Input data section start

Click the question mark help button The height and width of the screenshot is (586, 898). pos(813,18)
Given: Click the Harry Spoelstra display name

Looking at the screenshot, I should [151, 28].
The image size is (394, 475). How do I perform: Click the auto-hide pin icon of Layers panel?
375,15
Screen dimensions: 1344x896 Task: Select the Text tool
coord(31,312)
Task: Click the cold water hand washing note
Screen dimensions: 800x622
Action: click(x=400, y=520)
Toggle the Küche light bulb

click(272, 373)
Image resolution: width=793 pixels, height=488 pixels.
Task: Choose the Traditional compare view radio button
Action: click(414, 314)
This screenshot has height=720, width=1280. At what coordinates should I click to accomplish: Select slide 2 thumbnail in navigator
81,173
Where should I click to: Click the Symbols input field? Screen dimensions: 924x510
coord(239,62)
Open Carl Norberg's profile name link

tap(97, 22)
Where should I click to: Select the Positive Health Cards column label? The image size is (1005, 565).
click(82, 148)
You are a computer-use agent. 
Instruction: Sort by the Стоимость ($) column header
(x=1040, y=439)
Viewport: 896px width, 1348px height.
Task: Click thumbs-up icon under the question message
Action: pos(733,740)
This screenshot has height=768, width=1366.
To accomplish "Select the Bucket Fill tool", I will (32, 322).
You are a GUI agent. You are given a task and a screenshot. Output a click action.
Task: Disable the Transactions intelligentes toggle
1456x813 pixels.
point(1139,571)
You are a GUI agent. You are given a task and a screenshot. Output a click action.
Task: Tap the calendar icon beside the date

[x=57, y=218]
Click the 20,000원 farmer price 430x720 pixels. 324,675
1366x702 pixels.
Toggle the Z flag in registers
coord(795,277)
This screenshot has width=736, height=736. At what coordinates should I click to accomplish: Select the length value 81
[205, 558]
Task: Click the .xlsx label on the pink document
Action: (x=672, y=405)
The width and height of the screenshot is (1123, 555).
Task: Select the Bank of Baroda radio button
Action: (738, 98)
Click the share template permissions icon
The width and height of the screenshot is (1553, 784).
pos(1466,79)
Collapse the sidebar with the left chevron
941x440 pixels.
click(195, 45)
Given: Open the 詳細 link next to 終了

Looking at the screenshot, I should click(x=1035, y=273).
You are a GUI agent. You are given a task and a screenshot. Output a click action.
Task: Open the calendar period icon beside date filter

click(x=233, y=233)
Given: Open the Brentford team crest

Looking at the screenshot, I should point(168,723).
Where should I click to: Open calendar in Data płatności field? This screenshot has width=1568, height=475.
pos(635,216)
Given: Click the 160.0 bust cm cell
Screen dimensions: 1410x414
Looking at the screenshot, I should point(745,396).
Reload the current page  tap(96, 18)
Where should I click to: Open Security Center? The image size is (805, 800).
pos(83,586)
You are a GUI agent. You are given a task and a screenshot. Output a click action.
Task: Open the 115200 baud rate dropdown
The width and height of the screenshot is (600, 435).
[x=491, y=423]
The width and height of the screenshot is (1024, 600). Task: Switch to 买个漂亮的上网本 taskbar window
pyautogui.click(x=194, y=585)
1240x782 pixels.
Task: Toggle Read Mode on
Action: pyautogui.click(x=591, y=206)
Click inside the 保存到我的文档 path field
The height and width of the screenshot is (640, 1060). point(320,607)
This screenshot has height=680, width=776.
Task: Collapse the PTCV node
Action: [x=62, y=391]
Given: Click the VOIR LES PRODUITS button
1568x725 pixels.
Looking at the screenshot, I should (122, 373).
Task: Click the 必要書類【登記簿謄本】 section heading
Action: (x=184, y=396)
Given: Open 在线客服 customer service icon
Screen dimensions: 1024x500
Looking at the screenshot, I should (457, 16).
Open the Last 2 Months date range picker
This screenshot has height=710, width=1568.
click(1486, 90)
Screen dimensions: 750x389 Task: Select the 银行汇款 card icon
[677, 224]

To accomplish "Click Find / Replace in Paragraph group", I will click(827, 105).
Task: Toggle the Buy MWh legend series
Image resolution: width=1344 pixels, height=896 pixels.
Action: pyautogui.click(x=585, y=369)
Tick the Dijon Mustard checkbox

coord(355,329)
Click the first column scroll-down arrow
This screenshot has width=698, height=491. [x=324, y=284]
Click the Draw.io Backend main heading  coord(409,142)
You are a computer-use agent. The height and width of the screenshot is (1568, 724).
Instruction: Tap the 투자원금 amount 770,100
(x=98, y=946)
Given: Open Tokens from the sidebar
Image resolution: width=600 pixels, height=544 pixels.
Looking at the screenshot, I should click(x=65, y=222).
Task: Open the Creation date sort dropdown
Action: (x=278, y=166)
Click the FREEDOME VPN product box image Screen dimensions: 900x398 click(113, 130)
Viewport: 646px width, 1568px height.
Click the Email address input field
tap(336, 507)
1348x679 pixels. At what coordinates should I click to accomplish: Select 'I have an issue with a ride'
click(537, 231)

Input data section end

Problem requirements => Line by line, please reproduce the records exactly.

Expected answer =>
Click the question mark help button The height and width of the screenshot is (586, 898). pos(813,18)
Given: Click the Harry Spoelstra display name

Looking at the screenshot, I should [151, 28].
The image size is (394, 475). How do I perform: Click the auto-hide pin icon of Layers panel?
375,15
Screen dimensions: 1344x896 Task: Select the Text tool
coord(31,312)
Task: Click the cold water hand washing note
Screen dimensions: 800x622
Action: click(x=400, y=520)
Toggle the Küche light bulb

click(272, 373)
Image resolution: width=793 pixels, height=488 pixels.
Task: Choose the Traditional compare view radio button
Action: click(414, 314)
This screenshot has height=720, width=1280. At what coordinates should I click to accomplish: Select slide 2 thumbnail in navigator
81,173
Where should I click to: Click the Symbols input field? Screen dimensions: 924x510
coord(239,62)
Open Carl Norberg's profile name link

tap(97, 22)
Where should I click to: Select the Positive Health Cards column label? The image size is (1005, 565).
click(82, 148)
You are a computer-use agent. 
Instruction: Sort by the Стоимость ($) column header
(x=1040, y=439)
Viewport: 896px width, 1348px height.
Task: Click thumbs-up icon under the question message
Action: pos(733,740)
This screenshot has height=768, width=1366.
To accomplish "Select the Bucket Fill tool", I will (32, 322).
You are a GUI agent. You are given a task and a screenshot. Output a click action.
Task: Disable the Transactions intelligentes toggle
1456x813 pixels.
point(1139,571)
You are a GUI agent. You are given a task and a screenshot. Output a click action.
Task: Tap the calendar icon beside the date

[x=57, y=218]
Click the 20,000원 farmer price 430x720 pixels. 324,675
1366x702 pixels.
Toggle the Z flag in registers
coord(795,277)
This screenshot has width=736, height=736. At what coordinates should I click to accomplish: Select the length value 81
[205, 558]
Task: Click the .xlsx label on the pink document
Action: (x=672, y=405)
The width and height of the screenshot is (1123, 555).
Task: Select the Bank of Baroda radio button
Action: (738, 98)
Click the share template permissions icon
The width and height of the screenshot is (1553, 784).
pos(1466,79)
Collapse the sidebar with the left chevron
941x440 pixels.
click(195, 45)
Given: Open the 詳細 link next to 終了

Looking at the screenshot, I should click(x=1035, y=273).
You are a GUI agent. You are given a task and a screenshot. Output a click action.
Task: Open the calendar period icon beside date filter

click(x=233, y=233)
Given: Open the Brentford team crest

Looking at the screenshot, I should point(168,723).
Where should I click to: Open calendar in Data płatności field? This screenshot has width=1568, height=475.
pos(635,216)
Given: Click the 160.0 bust cm cell
Screen dimensions: 1410x414
Looking at the screenshot, I should point(745,396).
Reload the current page  tap(96, 18)
Where should I click to: Open Security Center? The image size is (805, 800).
pos(83,586)
You are a GUI agent. You are given a task and a screenshot. Output a click action.
Task: Open the 115200 baud rate dropdown
The width and height of the screenshot is (600, 435).
[x=491, y=423]
The width and height of the screenshot is (1024, 600). Task: Switch to 买个漂亮的上网本 taskbar window
pyautogui.click(x=194, y=585)
1240x782 pixels.
Task: Toggle Read Mode on
Action: pyautogui.click(x=591, y=206)
Click inside the 保存到我的文档 path field
The height and width of the screenshot is (640, 1060). point(320,607)
This screenshot has height=680, width=776.
Task: Collapse the PTCV node
Action: [x=62, y=391]
Given: Click the VOIR LES PRODUITS button
1568x725 pixels.
Looking at the screenshot, I should (122, 373).
Task: Click the 必要書類【登記簿謄本】 section heading
Action: (x=184, y=396)
Given: Open 在线客服 customer service icon
Screen dimensions: 1024x500
Looking at the screenshot, I should (457, 16).
Open the Last 2 Months date range picker
This screenshot has height=710, width=1568.
click(1486, 90)
Screen dimensions: 750x389 Task: Select the 银行汇款 card icon
[677, 224]

To accomplish "Click Find / Replace in Paragraph group", I will click(827, 105).
Task: Toggle the Buy MWh legend series
Image resolution: width=1344 pixels, height=896 pixels.
Action: pyautogui.click(x=585, y=369)
Tick the Dijon Mustard checkbox

coord(355,329)
Click the first column scroll-down arrow
This screenshot has width=698, height=491. [x=324, y=284]
Click the Draw.io Backend main heading  coord(409,142)
You are a computer-use agent. The height and width of the screenshot is (1568, 724).
Instruction: Tap the 투자원금 amount 770,100
(x=98, y=946)
Given: Open Tokens from the sidebar
Image resolution: width=600 pixels, height=544 pixels.
Looking at the screenshot, I should click(x=65, y=222).
Task: Open the Creation date sort dropdown
Action: (x=278, y=166)
Click the FREEDOME VPN product box image Screen dimensions: 900x398 click(113, 130)
Viewport: 646px width, 1568px height.
Click the Email address input field
tap(336, 507)
1348x679 pixels. At what coordinates should I click to accomplish: Select 'I have an issue with a ride'
click(537, 231)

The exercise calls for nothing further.